Вечер застал нас уже в центре города. Сейсин больше чем наполовину находился в наших руках, на следующий день предстояло завершить его освобождение.

Ночь решили провести в большом полуразрушенном здании, судя по всему, каком-то казенном учреждении. Комната, в которую мы вошли, оказалась захламленной, все в ней вверх дном перевернуто, завалено битым кирпичом. При свете коптилки мы увидели несколько больших канцелярских столов, несколько стульев, два кресла.

Стулья и кресла нам ни к чему — проводить заседания мы не собирались. А вот столы, как нельзя к месту: спать на них хотя и не мягко, как на перине, но зато и не жестко, как на острых углах кирпичных обломков.

На столе, где я собирался улечься, обнаружил настольный перекидной календарь. Календарь показывал 14 августа 1945 года. Пятнадцатое число пришлось перевернуть уже нам.

Тот листок из японского календаря я взял себе, положил в вещевой мешок, чтобы сберечь, сохранить на память.

В темном углу комнаты кто-то нашел патефон. Рискуя обнаружить себя, привлечь внимание японцев, мы решили из любопытства прокрутить несколько оказавшихся тут же пластинок.

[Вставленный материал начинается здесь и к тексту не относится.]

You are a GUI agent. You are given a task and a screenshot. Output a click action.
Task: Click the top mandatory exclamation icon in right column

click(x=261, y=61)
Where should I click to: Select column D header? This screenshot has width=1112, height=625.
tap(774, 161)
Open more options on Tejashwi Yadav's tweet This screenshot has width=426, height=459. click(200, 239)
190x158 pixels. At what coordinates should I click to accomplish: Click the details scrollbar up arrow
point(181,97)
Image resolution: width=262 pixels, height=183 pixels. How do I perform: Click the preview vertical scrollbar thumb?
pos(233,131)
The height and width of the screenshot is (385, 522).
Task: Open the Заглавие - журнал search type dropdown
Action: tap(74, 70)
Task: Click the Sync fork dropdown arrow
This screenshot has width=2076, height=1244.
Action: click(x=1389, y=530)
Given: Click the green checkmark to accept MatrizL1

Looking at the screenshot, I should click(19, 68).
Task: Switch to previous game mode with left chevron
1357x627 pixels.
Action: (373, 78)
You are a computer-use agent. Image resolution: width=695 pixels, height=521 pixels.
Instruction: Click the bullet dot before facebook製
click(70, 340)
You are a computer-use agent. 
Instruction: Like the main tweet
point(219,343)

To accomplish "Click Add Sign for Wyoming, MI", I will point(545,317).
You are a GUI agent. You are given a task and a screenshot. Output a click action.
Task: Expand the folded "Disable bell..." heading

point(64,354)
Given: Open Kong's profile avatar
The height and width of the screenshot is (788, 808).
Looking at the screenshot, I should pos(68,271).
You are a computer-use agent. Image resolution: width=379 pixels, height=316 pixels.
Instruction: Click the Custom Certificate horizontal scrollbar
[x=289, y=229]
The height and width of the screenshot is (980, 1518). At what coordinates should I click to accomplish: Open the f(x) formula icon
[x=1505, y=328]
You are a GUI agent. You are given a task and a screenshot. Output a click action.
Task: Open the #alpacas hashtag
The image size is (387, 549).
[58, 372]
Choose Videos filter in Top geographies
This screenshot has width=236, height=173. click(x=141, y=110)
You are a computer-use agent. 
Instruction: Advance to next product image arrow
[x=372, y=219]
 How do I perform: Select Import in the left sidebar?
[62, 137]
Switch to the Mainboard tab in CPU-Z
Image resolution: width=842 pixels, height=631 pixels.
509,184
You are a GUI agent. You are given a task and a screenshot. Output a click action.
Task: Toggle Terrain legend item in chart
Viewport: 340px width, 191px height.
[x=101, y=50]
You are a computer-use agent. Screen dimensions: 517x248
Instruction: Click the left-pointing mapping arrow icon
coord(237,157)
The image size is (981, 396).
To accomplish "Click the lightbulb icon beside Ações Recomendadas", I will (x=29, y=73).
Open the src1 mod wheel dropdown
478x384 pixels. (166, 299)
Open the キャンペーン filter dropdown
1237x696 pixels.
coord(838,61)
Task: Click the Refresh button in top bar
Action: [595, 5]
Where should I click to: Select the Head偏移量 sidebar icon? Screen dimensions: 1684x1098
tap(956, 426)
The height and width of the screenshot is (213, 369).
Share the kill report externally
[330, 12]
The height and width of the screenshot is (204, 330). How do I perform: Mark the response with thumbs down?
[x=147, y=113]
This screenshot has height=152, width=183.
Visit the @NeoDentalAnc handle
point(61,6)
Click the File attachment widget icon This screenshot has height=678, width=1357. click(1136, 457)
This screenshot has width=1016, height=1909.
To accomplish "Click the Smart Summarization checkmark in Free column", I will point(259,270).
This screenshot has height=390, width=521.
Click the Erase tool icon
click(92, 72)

Как на подбор — загремели сплошные победные марши! Воинственные песни, перемежавшиеся сухим барабанным боем. Слышался голос милитаристской Японии, неспокойной японской военщины, во сне и наяву мечтавшей о том дне, когда ей удастся «высоко над Уралом водрузить знамя Страны Восходящего Солнца, а славян старой Москвы всех до одного прогнать в леса...» Именно такими были слова одного из самурайских гимнов — я об этом уже знал, прочел в одной из книг, запомнив навсегда.

Но с одной из пластинок громогласно зазвучали неожиданные здесь русские слова.

Пел Шаляпин — «Эй, ухнем!»

Здесь, в неведомом нам Сейсине старая русская песня до слез напомнила о России. О нашей Родине.

Родина была в эту ночь от нас так далеко! Где-то совсем-совсем далеко, за тем окровавленным сейсинским молом, за большим холодным Японским морем, которое мы переплыли.

И чтобы вернуться теперь снова на Родину, нам нужно уже не оглядываться, не смотреть назад, где осталась родная земля, а шагать вперед, как можно быстрее продвигаться в заданном направлении.

Первая ночь!..

Самая тревожная, на незнакомом чужом берегу, в чужом городе, в чужом японском соседстве!

Еще ничего не ясно, не выяснено окончательно: кто же из нас завтра окажется в этом городе лишним? Кто сделается истинным хозяином положения? Или будет смят, уничтожен, сброшен в море. Еще нам не известно, идет ли с севера, с суши помощь? Далеко ли она, та помощь от Сейсина?

Тридцать лет спустя, как война закончилась, я вспоминаю сегодня тех, кто в ту первую, самую тревожную сейсинскую ночь был рядом.

Вспоминаю моих друзей молодых десантников. Василия Трофимова — чуваша, колхозника из Канашского района. И Сергея Маркова — рабочего с торфопредприятия Васильевский Мох Калининской области. Оба они входили в отделение, которым я командовал, оба «туго» знали свое дело, ни в чем не подводили. А кроме всего прочего, оба были просто замечательными парнями, военными «работягами», честными и порядочными во всем — даже в самых мельчайших мелочах солдатского быта.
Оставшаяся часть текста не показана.